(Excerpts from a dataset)

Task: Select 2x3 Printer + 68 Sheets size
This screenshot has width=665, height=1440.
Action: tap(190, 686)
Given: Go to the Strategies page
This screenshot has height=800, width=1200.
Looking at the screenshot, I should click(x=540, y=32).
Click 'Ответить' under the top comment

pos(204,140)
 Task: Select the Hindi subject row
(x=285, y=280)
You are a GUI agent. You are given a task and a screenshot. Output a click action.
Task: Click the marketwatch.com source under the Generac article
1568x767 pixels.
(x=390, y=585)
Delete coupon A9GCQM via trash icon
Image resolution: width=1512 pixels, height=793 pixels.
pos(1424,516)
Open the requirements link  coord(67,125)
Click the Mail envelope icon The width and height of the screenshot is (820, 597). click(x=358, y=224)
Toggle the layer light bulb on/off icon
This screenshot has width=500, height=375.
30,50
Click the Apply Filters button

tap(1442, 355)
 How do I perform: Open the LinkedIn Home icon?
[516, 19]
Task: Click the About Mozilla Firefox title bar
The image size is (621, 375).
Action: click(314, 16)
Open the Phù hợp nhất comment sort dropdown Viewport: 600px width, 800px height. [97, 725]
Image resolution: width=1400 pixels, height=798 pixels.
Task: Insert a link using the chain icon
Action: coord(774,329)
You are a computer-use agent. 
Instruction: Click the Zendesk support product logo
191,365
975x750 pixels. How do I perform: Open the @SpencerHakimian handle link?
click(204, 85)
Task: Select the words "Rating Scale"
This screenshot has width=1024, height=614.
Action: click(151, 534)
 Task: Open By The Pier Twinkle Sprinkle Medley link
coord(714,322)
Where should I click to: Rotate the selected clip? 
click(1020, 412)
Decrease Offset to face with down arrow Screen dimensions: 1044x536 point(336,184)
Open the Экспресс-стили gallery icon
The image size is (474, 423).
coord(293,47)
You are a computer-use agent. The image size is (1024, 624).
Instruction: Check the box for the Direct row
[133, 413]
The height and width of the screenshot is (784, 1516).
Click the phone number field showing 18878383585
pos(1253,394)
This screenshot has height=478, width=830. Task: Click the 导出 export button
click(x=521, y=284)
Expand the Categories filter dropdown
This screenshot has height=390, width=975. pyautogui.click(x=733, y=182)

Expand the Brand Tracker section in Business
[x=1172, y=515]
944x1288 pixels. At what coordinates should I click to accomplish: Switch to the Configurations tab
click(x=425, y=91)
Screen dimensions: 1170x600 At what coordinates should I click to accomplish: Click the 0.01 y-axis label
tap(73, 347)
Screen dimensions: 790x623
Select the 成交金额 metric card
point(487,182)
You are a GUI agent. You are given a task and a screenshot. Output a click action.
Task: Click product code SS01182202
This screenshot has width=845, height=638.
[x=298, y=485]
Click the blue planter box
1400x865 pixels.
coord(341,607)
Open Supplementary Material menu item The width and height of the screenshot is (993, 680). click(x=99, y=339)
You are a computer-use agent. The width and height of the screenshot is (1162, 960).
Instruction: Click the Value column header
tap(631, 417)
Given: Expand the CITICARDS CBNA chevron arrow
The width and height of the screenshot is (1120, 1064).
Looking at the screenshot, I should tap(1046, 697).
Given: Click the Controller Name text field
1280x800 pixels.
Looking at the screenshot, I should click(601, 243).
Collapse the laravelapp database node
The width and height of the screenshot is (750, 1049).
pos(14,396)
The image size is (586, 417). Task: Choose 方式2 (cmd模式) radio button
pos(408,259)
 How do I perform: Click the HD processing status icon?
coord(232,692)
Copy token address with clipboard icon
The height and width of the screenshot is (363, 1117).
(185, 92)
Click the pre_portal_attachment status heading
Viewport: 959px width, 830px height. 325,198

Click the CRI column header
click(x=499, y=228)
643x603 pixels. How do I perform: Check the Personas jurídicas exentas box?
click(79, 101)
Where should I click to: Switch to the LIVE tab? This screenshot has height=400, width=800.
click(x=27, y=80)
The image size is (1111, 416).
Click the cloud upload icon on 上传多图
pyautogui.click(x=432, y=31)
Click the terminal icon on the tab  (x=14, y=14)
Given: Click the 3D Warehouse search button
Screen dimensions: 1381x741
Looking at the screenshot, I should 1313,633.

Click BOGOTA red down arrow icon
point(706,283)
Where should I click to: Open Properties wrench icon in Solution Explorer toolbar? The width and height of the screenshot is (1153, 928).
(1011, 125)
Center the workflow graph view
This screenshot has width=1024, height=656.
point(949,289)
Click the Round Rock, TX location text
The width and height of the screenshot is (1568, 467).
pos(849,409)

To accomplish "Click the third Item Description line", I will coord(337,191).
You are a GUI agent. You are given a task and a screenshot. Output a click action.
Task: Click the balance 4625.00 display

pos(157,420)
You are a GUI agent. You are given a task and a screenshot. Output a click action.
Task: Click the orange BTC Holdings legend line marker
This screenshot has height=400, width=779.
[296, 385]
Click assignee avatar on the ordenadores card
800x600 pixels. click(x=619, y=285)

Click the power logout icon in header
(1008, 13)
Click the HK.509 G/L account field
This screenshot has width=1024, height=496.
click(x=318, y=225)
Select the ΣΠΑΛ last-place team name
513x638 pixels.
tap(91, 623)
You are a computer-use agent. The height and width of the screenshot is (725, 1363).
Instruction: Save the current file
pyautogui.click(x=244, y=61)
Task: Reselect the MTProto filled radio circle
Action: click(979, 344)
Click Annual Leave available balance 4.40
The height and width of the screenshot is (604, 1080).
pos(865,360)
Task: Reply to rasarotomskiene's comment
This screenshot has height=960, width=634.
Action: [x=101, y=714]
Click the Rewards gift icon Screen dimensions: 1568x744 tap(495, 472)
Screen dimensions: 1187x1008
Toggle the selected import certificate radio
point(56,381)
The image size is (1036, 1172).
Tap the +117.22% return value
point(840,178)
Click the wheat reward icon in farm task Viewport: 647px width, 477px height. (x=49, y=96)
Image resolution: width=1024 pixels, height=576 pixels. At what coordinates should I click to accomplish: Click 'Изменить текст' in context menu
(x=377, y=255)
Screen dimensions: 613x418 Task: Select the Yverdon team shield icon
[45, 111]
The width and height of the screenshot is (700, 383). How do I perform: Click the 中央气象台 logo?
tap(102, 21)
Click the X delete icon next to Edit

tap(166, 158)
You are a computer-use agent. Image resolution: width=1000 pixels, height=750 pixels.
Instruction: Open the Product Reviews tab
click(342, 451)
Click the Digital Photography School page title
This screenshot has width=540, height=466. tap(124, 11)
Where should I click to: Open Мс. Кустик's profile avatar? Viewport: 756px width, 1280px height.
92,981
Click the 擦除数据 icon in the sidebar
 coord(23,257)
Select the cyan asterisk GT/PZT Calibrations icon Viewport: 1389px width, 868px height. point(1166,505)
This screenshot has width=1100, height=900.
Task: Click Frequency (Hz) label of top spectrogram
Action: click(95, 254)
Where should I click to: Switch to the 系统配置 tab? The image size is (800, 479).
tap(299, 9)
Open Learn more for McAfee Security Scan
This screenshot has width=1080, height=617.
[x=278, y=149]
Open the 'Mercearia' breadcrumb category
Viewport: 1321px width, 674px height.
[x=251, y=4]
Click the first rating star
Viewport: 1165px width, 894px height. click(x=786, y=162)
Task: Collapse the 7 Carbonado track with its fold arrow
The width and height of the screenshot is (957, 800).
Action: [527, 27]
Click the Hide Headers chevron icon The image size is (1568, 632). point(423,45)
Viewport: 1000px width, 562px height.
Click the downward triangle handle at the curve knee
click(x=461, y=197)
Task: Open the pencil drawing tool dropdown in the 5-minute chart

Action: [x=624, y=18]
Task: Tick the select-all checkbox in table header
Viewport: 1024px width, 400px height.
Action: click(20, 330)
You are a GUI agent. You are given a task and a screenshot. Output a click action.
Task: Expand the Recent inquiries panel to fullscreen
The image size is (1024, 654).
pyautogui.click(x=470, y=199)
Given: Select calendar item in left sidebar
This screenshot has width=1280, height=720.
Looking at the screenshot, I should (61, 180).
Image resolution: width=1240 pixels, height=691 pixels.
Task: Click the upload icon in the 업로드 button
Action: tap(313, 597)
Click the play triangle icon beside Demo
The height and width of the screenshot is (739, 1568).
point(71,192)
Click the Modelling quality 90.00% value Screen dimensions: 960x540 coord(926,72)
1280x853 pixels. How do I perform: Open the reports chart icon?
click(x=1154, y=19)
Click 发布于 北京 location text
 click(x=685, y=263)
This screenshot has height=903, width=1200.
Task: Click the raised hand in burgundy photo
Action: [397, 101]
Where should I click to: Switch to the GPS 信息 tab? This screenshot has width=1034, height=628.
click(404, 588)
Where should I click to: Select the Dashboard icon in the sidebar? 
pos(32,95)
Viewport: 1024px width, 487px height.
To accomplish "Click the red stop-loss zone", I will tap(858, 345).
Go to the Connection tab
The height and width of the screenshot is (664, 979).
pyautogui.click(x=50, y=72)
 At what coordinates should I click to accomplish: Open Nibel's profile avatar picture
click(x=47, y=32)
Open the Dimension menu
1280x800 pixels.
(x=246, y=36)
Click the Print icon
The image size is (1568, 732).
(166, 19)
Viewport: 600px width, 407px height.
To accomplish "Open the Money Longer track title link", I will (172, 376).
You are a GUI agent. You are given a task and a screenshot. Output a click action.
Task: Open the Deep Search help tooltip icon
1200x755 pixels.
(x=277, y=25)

● WHAT YOU ARE ASKED TO DO:
Using the data above, repeat exactly the lines that begin at the line with "This screenshot has height=800, width=1200." and end at the line with "The height and width of the screenshot is (784, 1516).", both ends included.

● ANSWER FOR THIS EXERCISE:
This screenshot has height=800, width=1200.
Looking at the screenshot, I should click(x=540, y=32).
Click 'Ответить' under the top comment

pos(204,140)
 Task: Select the Hindi subject row
(x=285, y=280)
You are a GUI agent. You are given a task and a screenshot. Output a click action.
Task: Click the marketwatch.com source under the Generac article
1568x767 pixels.
(x=390, y=585)
Delete coupon A9GCQM via trash icon
Image resolution: width=1512 pixels, height=793 pixels.
pos(1424,516)
Open the requirements link  coord(67,125)
Click the Mail envelope icon The width and height of the screenshot is (820, 597). click(x=358, y=224)
Toggle the layer light bulb on/off icon
This screenshot has width=500, height=375.
30,50
Click the Apply Filters button

tap(1442, 355)
 How do I perform: Open the LinkedIn Home icon?
[516, 19]
Task: Click the About Mozilla Firefox title bar
The image size is (621, 375).
Action: click(314, 16)
Open the Phù hợp nhất comment sort dropdown Viewport: 600px width, 800px height. [97, 725]
Image resolution: width=1400 pixels, height=798 pixels.
Task: Insert a link using the chain icon
Action: coord(774,329)
You are a computer-use agent. 
Instruction: Click the Zendesk support product logo
191,365
975x750 pixels. How do I perform: Open the @SpencerHakimian handle link?
click(204, 85)
Task: Select the words "Rating Scale"
This screenshot has width=1024, height=614.
Action: click(151, 534)
 Task: Open By The Pier Twinkle Sprinkle Medley link
coord(714,322)
Where should I click to: Rotate the selected clip? 
click(1020, 412)
Decrease Offset to face with down arrow Screen dimensions: 1044x536 point(336,184)
Open the Экспресс-стили gallery icon
The image size is (474, 423).
coord(293,47)
You are a computer-use agent. The image size is (1024, 624).
Instruction: Check the box for the Direct row
[133, 413]
The height and width of the screenshot is (784, 1516).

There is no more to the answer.